- [Assigned task]
Run through the data and copy out every line that mentions the word "column".
---------- Records provided
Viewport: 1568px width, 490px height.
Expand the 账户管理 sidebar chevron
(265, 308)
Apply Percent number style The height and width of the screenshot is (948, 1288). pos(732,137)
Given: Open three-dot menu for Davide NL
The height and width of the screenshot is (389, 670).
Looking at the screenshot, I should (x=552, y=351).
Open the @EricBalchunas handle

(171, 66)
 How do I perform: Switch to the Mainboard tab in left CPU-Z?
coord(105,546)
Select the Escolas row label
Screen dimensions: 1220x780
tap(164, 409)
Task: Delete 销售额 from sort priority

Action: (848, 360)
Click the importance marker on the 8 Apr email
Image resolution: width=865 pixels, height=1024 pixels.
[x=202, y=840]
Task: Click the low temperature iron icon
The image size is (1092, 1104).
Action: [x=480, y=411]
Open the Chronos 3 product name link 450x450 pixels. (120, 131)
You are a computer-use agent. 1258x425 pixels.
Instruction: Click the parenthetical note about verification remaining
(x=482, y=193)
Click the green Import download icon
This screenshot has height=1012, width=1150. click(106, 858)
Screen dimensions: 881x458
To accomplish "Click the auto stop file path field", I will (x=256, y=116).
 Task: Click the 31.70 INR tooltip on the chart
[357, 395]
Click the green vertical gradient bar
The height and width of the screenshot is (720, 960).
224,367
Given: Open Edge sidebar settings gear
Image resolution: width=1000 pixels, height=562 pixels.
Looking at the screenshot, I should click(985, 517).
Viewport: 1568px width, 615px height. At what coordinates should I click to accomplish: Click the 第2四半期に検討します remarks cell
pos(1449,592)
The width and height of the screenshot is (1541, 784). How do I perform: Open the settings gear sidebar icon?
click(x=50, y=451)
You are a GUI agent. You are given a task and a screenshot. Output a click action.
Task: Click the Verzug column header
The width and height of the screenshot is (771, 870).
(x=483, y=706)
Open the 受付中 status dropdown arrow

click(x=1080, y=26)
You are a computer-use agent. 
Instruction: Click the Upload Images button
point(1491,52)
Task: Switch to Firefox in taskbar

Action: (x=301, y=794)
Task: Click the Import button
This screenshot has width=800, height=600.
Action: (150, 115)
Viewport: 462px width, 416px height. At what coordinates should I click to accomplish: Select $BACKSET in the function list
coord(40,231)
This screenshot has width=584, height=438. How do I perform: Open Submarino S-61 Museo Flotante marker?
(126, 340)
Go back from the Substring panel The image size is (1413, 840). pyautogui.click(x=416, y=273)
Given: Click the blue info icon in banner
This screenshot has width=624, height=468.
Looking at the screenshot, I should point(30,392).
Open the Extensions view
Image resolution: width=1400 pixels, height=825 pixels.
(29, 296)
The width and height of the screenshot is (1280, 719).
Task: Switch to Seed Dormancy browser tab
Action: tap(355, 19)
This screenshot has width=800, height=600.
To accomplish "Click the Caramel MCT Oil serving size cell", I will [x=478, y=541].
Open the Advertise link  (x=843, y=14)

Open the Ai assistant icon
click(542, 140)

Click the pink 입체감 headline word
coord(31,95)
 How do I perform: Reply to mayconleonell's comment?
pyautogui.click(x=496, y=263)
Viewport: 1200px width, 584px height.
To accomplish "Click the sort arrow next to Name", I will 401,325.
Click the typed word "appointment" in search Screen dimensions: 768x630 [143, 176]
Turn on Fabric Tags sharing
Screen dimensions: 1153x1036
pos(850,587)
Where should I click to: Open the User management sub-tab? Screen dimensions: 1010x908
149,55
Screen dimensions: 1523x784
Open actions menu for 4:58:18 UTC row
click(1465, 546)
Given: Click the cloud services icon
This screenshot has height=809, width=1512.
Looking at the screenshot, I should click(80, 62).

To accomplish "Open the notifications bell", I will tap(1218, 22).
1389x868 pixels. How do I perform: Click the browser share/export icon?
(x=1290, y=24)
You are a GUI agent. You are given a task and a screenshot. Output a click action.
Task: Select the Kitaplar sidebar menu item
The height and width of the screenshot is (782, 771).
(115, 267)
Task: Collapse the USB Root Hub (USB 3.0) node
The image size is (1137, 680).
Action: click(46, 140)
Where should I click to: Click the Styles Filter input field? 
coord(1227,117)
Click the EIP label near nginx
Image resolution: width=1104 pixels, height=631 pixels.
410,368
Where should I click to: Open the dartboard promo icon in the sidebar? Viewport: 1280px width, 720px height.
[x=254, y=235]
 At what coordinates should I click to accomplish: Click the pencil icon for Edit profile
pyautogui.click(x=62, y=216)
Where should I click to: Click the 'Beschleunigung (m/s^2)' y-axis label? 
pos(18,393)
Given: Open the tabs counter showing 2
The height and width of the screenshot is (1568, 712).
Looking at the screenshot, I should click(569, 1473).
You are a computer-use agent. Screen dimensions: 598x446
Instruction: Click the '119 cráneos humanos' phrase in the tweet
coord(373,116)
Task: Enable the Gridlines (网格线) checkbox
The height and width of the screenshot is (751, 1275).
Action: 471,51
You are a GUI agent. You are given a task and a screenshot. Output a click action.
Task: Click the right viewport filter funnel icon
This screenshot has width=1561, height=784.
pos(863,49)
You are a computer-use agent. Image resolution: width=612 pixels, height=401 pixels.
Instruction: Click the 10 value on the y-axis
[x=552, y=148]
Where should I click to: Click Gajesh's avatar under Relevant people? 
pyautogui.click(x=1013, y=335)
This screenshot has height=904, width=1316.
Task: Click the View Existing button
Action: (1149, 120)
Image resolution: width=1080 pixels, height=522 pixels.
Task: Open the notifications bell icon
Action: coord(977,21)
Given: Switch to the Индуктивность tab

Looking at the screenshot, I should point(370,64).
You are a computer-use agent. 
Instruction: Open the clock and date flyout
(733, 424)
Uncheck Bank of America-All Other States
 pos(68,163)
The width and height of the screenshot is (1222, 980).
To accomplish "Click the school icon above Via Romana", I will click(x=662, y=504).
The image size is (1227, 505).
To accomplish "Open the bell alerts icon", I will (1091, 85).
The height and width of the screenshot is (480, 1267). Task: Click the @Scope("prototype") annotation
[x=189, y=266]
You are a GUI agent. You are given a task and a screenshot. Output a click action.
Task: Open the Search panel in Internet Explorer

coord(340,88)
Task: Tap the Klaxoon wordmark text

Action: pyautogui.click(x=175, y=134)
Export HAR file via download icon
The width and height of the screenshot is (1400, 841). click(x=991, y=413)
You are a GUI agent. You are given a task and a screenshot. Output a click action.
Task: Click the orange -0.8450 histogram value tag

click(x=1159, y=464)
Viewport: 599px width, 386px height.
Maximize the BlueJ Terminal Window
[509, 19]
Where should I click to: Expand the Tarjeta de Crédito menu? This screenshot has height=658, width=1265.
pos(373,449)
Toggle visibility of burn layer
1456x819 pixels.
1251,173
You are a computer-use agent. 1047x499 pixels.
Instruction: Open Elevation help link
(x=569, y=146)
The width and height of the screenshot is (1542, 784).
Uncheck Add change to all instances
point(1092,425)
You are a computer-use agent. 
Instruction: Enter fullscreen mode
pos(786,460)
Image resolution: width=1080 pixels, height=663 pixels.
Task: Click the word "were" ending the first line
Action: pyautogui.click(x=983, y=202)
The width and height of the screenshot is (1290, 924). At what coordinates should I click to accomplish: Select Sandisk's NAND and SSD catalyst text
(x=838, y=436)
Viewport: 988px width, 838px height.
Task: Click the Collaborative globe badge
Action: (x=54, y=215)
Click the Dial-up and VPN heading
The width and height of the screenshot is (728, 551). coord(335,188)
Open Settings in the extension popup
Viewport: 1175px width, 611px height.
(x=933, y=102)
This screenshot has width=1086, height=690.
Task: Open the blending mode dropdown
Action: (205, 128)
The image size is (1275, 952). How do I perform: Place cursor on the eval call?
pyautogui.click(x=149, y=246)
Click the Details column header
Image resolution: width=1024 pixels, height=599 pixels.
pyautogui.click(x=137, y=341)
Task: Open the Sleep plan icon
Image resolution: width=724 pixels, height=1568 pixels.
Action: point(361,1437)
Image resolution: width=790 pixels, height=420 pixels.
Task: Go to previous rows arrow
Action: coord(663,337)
--------------------
- [Solution for this exercise]
Task: Click the Verzug column header
Click the Details column header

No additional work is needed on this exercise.